Christmas tender for ONGC marginal fields

Vol 16, PW 10 (29 Nov 12) Exploration & Production
     

Something to look forward to this Christmas is ONGC’s tender for 26 marginal field service contracts.

On offer will be 13 onshore fields across Andhra Pradesh, Gujarat and Rajasthan and 13 offshore fields on the west coast, in ONGC’s fourth tender for marginal fields. ONGC tells us its internal teams are responding to queries raised by company lawyers about the terms in its revised marginal field’s policy ahead of final approval by the Executive Purchase Committee (EPC).

ONGC managers want to float the tender within a week of EPC approval, or around Christmas, and interested companies will have 45 days to submit bids. ONGC will take around 60 days to evaluate them and it expects to sign contracts by March 31.

Each field has less than one million tonnes of in-place or recoverable oil or oil equivalent gas. Six gasfields in AP sit in the onshore KG basin; three gasfields are in Rajasthan; while four oilfields are in Gujarat.
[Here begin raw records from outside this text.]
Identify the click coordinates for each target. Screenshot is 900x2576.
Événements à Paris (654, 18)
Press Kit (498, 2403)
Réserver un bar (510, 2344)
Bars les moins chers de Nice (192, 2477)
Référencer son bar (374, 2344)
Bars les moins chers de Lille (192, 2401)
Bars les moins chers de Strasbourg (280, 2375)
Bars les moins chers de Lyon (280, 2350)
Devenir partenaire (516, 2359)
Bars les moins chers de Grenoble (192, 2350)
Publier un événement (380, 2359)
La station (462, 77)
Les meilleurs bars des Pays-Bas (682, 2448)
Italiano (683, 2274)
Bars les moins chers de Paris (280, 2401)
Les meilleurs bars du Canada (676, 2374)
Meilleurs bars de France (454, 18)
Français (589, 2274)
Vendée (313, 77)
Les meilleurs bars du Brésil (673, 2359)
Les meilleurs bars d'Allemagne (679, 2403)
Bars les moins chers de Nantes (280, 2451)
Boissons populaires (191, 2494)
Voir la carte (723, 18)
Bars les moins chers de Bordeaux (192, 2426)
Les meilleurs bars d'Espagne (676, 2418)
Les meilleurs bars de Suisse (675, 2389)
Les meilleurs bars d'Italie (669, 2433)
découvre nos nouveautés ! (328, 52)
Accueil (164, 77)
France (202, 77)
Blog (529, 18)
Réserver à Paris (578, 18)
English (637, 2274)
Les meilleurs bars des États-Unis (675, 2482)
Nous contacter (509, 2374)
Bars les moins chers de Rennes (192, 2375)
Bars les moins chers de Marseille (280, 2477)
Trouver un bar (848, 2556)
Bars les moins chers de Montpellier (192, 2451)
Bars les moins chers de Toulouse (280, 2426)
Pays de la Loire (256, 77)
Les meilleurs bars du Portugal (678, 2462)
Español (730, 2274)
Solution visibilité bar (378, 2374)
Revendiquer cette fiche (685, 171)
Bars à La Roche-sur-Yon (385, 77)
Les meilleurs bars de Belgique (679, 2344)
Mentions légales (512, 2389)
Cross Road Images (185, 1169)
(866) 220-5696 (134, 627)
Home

Some of the offshore fields hold oil, others hold gas. Eight fields are leftovers from three previous rounds: the first in 2004 for onshore fields; the second in 2006 for offshore fields; and the third in 2007 for onshore fields.

ONGC expects a good response: for the first time it is offering international oil prices. In the past ONGC offered unrealistically low prices of $26 to $35/barrel for oil from marginal fields, keeping bidders away.

Contractors must sell gas at the government set price of $4.20/mmbtu in line with the gas allocation policy which gives priority to fertiliser factories, followed by LPG extractors, then power stations. Fields producing less than 100,000 cm/d are exempt from the allocation policy.